## [WORK TASK]
If a line in the records below contains "computer", copy that line.

┌─ PROVIDED DATA

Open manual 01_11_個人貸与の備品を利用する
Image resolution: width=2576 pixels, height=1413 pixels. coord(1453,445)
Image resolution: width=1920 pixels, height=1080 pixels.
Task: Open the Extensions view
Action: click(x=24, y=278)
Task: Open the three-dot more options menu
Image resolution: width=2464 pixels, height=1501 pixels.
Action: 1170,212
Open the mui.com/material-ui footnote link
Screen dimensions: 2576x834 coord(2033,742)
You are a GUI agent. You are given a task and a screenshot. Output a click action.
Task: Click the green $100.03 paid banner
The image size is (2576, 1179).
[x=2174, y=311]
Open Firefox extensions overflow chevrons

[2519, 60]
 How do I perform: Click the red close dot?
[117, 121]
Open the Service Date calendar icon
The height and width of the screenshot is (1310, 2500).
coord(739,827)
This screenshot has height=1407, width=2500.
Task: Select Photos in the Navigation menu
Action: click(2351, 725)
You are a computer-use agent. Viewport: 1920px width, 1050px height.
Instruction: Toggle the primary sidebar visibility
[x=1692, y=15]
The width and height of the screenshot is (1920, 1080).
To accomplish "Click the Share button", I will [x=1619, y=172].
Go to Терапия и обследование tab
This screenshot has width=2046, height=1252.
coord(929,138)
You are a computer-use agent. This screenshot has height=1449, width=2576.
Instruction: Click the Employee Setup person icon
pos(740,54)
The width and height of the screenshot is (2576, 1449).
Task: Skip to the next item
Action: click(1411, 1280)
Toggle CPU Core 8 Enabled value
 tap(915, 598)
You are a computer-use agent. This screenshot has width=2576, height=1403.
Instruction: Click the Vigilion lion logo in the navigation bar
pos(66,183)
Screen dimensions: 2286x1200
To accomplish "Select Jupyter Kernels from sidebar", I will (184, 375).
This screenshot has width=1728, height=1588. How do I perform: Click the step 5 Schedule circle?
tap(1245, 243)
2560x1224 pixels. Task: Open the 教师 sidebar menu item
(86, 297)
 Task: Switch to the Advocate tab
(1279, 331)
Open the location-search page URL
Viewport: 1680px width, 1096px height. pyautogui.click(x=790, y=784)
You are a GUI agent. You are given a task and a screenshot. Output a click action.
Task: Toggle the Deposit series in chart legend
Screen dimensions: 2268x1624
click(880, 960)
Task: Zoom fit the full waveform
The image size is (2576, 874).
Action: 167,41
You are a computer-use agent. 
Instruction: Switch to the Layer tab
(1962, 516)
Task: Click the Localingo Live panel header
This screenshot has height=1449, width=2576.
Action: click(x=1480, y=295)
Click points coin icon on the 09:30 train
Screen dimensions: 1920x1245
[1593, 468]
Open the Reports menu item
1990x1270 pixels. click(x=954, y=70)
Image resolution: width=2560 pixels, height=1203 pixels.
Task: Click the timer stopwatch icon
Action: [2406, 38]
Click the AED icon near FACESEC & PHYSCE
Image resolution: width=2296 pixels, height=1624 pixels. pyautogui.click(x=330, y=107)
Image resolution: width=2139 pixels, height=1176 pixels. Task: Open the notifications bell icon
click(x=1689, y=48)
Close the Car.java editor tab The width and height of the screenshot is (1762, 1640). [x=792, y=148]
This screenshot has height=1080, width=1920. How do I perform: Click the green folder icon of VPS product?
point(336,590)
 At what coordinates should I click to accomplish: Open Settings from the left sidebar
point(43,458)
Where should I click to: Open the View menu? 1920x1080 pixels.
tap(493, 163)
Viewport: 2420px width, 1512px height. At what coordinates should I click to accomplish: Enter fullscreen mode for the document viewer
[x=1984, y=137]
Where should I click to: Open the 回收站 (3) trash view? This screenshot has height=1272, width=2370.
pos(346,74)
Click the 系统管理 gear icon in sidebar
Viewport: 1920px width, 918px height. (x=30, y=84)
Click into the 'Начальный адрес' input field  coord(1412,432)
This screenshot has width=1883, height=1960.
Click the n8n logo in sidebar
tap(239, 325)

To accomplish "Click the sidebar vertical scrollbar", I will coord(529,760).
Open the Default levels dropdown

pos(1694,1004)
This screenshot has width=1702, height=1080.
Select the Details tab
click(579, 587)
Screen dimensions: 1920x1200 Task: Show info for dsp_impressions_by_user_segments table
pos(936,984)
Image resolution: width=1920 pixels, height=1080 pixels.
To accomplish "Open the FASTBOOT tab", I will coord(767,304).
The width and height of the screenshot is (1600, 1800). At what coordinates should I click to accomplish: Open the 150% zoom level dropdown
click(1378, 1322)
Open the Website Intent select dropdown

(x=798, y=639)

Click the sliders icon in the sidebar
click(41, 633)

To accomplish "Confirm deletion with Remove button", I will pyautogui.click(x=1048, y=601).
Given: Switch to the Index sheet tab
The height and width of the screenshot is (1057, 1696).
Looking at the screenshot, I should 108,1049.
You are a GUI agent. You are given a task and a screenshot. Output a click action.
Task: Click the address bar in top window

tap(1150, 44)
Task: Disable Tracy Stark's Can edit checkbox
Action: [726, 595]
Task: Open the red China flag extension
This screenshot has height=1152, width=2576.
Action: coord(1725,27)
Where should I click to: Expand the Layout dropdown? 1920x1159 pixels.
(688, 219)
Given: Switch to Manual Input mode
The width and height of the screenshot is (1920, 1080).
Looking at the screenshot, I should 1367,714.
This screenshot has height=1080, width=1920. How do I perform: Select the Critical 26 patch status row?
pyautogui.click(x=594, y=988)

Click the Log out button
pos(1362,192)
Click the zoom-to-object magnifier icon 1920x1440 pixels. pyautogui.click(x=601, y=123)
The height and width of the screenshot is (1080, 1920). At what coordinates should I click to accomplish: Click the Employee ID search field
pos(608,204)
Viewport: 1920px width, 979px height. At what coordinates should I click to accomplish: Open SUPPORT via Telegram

└─

## [WORKED SOLUTION]
You are a computer-use agent. Viewport: 1920px width, 1050px height.
You are a computer-use agent. This screenshot has height=1449, width=2576.
You are a computer-use agent. This screenshot has width=2576, height=1403.
You are a computer-use agent. 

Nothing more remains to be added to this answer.